Data below:

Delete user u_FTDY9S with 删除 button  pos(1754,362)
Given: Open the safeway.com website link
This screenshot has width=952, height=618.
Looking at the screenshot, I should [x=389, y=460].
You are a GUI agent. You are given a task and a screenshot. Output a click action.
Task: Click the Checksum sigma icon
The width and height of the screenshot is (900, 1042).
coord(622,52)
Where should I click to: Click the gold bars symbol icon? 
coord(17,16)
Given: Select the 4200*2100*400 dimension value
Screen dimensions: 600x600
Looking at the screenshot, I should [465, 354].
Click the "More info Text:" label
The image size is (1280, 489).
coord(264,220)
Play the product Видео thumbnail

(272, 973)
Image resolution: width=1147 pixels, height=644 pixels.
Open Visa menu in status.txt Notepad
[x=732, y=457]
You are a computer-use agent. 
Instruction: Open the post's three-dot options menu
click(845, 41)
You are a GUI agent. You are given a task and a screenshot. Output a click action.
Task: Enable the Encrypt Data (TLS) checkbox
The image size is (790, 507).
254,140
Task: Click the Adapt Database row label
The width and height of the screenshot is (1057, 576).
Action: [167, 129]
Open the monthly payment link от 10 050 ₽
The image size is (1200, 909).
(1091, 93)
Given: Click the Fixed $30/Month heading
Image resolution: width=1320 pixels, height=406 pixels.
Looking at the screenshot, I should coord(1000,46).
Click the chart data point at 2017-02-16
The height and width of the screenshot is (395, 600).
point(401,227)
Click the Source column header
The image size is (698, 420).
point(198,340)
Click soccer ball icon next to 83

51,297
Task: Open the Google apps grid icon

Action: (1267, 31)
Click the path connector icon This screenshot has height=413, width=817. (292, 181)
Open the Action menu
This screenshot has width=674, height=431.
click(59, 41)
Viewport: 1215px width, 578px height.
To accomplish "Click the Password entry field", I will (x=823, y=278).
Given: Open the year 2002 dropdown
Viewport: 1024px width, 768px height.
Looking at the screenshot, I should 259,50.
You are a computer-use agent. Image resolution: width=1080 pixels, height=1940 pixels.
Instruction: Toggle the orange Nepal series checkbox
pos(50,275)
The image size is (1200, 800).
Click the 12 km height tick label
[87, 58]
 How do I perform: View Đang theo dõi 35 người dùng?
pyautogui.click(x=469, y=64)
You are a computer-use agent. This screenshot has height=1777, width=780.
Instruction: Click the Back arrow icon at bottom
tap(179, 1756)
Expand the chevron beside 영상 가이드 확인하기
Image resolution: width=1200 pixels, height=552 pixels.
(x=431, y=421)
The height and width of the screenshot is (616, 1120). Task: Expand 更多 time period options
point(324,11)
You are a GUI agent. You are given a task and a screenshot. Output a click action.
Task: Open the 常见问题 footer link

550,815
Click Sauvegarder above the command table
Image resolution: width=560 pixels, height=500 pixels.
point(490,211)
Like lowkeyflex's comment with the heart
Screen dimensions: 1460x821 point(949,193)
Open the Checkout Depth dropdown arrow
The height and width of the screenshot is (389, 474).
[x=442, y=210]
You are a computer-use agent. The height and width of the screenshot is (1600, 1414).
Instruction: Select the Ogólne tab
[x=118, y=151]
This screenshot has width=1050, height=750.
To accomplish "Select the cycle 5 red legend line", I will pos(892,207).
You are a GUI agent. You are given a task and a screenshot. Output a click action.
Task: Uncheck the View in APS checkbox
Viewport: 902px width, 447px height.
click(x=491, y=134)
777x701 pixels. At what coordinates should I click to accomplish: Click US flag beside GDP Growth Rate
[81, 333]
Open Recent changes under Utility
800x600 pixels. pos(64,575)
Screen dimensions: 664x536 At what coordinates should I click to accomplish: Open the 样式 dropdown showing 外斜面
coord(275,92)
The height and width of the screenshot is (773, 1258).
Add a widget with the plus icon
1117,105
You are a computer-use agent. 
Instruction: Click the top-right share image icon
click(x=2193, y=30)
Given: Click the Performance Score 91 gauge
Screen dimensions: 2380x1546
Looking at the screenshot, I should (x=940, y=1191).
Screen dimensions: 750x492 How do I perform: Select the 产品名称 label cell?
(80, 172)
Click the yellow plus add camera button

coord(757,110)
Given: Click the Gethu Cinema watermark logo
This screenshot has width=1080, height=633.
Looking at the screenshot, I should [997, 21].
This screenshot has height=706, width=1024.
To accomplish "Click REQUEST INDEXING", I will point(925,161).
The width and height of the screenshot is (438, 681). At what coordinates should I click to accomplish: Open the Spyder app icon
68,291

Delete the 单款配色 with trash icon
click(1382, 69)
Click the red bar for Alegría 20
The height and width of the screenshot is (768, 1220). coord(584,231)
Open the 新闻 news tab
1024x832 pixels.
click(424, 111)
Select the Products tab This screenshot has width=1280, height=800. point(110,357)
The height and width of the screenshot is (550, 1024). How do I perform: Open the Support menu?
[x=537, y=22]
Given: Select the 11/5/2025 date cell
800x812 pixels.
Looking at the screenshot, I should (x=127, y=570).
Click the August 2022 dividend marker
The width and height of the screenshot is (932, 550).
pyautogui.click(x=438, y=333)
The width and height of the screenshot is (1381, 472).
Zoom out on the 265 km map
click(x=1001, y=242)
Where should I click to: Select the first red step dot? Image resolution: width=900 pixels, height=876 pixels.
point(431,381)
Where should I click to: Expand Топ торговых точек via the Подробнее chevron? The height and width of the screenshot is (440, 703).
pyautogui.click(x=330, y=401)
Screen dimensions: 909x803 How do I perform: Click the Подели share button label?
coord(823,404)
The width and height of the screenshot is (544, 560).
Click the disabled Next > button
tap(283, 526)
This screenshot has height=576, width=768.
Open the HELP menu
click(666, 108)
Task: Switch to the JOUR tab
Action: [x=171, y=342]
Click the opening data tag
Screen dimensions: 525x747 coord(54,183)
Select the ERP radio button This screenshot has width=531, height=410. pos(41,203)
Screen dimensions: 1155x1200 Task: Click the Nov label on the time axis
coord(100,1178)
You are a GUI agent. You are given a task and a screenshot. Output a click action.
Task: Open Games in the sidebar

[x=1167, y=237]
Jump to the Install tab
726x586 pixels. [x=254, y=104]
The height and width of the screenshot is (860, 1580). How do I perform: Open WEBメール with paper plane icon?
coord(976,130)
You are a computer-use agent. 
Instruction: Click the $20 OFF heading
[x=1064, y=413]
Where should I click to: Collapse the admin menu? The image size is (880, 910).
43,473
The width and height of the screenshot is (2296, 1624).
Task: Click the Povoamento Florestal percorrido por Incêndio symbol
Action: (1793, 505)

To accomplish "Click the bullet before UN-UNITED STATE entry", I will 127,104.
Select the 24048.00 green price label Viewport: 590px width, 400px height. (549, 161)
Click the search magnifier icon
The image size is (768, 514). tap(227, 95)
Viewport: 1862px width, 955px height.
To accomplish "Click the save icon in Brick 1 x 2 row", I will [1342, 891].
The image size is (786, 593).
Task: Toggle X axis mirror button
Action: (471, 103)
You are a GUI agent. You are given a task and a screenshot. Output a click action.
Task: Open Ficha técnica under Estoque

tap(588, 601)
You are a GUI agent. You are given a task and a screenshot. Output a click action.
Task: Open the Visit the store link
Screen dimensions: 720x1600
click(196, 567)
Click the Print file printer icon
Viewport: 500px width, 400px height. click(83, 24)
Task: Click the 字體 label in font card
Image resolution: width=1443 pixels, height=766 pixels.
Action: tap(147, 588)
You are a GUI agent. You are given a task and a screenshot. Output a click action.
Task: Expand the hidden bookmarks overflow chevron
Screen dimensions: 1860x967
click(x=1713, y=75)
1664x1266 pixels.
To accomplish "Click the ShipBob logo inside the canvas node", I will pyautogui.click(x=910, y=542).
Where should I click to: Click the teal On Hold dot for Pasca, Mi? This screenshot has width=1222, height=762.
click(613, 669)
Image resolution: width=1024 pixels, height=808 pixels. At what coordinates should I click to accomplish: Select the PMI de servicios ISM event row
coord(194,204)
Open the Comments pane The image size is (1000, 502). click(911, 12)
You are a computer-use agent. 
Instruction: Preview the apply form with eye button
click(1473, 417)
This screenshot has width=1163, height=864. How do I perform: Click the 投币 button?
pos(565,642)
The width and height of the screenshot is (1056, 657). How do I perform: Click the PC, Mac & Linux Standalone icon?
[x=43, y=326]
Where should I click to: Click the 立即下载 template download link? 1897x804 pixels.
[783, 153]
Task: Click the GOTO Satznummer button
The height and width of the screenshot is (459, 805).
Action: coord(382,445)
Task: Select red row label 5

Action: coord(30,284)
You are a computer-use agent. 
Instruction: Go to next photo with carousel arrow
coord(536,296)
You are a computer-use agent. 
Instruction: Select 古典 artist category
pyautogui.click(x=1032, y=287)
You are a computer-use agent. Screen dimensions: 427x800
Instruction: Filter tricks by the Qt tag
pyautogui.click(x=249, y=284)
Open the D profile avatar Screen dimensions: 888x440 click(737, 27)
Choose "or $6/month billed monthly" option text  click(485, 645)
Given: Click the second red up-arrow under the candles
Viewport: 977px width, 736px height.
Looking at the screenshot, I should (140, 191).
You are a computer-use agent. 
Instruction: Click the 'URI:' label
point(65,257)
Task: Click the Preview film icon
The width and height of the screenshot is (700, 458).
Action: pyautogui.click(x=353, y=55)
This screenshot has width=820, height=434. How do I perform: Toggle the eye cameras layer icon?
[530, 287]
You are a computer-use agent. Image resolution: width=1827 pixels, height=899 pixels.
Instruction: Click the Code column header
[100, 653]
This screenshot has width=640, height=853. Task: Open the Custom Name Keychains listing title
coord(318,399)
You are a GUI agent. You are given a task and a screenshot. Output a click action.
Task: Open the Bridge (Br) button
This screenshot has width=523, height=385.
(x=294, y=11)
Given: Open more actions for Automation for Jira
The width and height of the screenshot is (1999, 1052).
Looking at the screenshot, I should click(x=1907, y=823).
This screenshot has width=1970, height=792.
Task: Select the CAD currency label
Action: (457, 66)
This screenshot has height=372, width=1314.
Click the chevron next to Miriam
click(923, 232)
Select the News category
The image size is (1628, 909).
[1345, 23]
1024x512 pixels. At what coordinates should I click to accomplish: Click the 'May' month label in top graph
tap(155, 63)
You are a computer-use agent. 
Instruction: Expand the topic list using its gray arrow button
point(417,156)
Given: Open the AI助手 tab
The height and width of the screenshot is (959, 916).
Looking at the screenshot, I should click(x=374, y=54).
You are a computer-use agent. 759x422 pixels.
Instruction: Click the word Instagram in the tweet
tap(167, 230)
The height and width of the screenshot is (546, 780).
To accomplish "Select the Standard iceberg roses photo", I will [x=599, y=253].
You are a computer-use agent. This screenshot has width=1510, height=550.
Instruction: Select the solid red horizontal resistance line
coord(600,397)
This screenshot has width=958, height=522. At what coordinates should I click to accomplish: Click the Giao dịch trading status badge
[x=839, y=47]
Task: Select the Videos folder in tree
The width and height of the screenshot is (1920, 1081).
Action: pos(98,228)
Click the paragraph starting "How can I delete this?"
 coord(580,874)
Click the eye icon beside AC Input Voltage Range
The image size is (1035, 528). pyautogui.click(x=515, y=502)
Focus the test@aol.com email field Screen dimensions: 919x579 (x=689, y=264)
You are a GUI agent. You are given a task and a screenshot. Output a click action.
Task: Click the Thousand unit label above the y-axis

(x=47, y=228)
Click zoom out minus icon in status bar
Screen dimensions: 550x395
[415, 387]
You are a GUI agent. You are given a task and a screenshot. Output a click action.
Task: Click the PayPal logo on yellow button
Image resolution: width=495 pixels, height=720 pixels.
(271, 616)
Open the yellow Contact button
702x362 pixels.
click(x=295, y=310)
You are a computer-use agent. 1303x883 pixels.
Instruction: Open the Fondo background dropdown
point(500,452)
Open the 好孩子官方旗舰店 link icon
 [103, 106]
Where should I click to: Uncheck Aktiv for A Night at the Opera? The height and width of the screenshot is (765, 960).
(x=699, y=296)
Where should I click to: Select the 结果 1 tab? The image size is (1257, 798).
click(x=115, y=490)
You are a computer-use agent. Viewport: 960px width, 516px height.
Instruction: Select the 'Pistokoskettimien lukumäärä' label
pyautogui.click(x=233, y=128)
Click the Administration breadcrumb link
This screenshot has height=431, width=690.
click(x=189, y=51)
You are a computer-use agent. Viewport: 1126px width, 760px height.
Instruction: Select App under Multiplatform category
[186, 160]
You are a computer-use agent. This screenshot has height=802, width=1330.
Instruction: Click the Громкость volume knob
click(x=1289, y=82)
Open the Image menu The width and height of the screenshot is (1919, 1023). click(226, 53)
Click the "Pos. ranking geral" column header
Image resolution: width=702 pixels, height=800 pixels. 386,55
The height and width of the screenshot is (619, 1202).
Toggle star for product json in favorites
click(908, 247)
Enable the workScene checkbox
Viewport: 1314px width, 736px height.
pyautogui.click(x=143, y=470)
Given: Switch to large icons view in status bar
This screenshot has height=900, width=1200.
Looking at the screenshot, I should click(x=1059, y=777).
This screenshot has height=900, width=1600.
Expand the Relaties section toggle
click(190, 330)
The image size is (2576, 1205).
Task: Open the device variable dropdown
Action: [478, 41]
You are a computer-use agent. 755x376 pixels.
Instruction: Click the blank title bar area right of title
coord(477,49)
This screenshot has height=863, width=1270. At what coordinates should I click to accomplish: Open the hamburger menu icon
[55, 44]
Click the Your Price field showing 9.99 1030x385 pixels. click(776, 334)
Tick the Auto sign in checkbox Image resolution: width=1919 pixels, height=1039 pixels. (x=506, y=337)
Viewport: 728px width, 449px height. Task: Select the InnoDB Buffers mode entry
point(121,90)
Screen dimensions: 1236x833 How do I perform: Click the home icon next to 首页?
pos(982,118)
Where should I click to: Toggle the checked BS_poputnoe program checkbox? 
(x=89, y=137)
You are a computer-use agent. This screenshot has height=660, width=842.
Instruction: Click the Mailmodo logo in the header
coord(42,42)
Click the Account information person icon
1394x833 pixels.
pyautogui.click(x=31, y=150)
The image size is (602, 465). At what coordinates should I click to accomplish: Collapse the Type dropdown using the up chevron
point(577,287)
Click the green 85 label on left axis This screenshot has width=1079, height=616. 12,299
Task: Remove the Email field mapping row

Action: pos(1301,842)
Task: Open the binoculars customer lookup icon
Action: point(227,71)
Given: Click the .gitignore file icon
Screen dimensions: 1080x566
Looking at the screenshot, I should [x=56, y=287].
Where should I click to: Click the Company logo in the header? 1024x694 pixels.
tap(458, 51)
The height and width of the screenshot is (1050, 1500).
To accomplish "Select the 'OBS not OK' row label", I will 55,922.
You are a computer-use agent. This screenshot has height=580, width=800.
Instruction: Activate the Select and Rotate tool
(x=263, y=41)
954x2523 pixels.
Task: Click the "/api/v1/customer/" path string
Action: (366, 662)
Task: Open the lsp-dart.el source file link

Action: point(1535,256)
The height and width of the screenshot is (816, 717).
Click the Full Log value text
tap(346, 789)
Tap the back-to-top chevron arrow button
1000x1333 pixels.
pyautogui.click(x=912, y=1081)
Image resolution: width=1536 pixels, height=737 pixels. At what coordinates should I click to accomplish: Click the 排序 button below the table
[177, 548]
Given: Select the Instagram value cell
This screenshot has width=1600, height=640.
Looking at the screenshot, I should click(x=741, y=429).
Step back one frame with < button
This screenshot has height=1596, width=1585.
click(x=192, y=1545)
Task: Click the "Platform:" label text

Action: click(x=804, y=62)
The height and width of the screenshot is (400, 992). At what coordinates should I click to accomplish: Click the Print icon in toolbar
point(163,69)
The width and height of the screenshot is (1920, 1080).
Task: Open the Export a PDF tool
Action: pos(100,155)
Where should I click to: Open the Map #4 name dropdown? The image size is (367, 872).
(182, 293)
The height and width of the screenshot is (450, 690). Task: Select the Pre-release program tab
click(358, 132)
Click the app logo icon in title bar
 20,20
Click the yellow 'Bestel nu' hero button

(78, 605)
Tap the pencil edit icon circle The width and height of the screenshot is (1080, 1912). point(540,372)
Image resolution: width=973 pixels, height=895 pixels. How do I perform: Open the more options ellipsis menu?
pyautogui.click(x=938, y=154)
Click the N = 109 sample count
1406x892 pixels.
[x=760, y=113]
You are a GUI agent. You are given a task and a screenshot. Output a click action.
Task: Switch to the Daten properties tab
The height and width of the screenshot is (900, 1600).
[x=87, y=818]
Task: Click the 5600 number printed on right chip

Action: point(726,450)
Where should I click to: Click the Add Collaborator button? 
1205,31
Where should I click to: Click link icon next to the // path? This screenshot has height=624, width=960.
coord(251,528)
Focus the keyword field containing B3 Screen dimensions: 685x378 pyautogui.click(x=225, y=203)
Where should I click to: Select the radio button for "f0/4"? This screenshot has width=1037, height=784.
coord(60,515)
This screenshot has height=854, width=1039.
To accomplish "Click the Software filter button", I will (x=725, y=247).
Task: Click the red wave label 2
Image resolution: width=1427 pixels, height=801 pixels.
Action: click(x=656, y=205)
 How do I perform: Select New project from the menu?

End of Data.

# Exercise brief:
Scan the lines above for the word "green". Return each one that has it.

# Response to this exercise:
Select the 24048.00 green price label Viewport: 590px width, 400px height. (549, 161)
Click the green 85 label on left axis This screenshot has width=1079, height=616. 12,299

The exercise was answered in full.